Assuming that lawmakers will set aside $1 billion in reserves, economists now estimate that next year’s budget will produce a surplus of $336 million. That’s less than half the $845.7 million surplus this year.
So, could Florida afford Scott’s cuts?
“Unfortunately, we find ourselves in the middle of political season where things are said that can’t be backed up,“ said Rep. Mark Pafford, D-West Palm Beach, the incoming House minority leader. “[Scott] commits a billion, but where do you find that? It’s a campaign gimmick to increase his votes.”
Announced on Aug. 29, Scott’s package of tax cuts was so vague, it didn’t explain when the cuts would take effect, or precisely define everything he’s proposing.
The plan includes $200 million in cuts from sales tax holidays, and a $120 million reduction in the communications services tax, imposed cell phone bills and other sources. Scott proposes a $120 reduction on the $225 charge for first-time vehicle registrations, but it’s not clear how much this will cost the state in total.
Other plan components whose full impact aren’t defined include eliminating the state’s manufacturing sales tax, and phasing out the business income tax and the 6 percent sales tax on commercial leases.
Another tax cut, a limit on property tax increases that would affect local governments more than the state, would require the approval of 60 percent of state voters. While it sounds bold, it might not add up to much savings for homeowners.
In Hillsborough, for instance, such a tax cut would have saved the typical owner who qualified about $42 this tax year.
Scott hasn’t said which year he wants the referendum on the tax to be put on the ballot.
His campaign spokesman, Greg Blair, said Scott will reveal further details of the plan in January — after the election.

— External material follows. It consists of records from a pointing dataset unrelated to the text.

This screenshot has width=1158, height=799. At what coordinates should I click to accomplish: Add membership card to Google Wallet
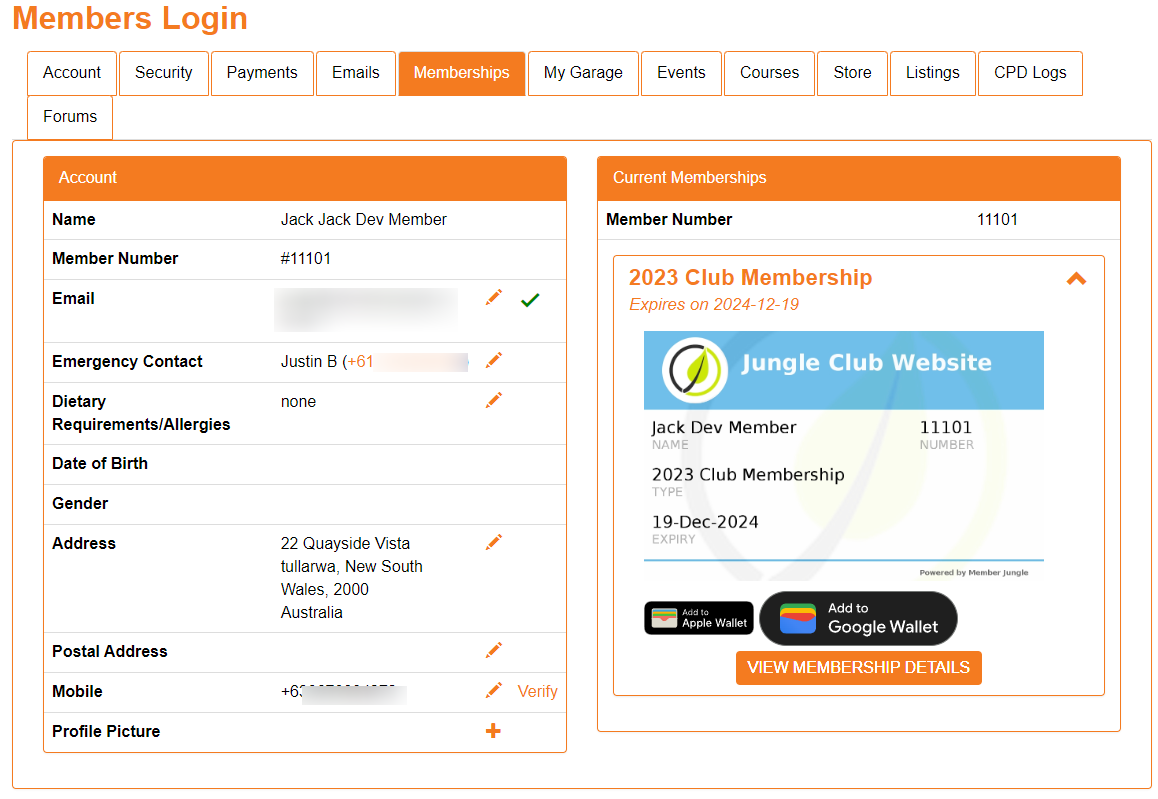coord(858,618)
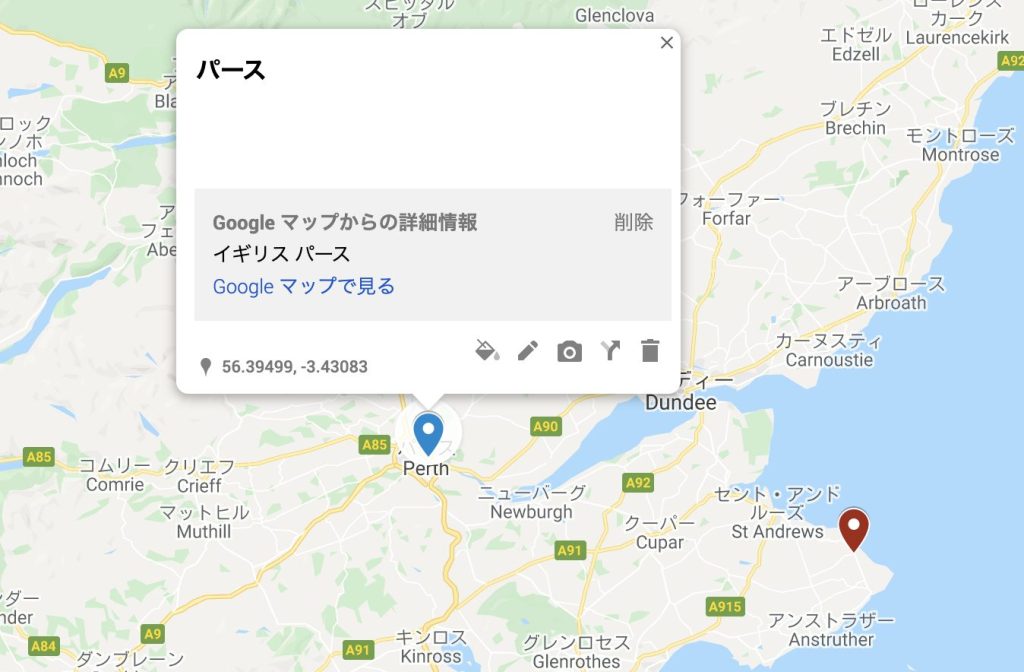The width and height of the screenshot is (1024, 672).
Task: Close the パース info popup
Action: [667, 42]
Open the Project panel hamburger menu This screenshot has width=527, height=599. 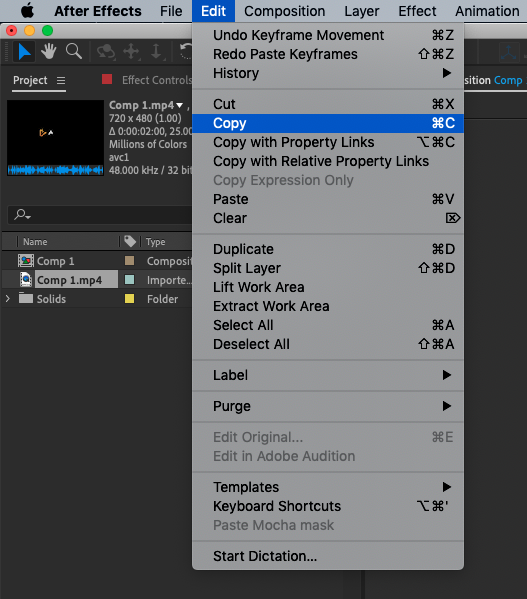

The budget “will be balanced, and it will include all of his priorities,” Blair wrote in an email.
Wednesday, Republican legislative leaders — whose support Scott would need if he is reelected and tries to implement his cuts — were noncommittal.
“Any time you can give more money back to the taxpayers, we’re open to that discussion,” said incoming Senate President Andy Gardiner, R-Orlando. “What exactly that number will be, we’ll have to wait and see.”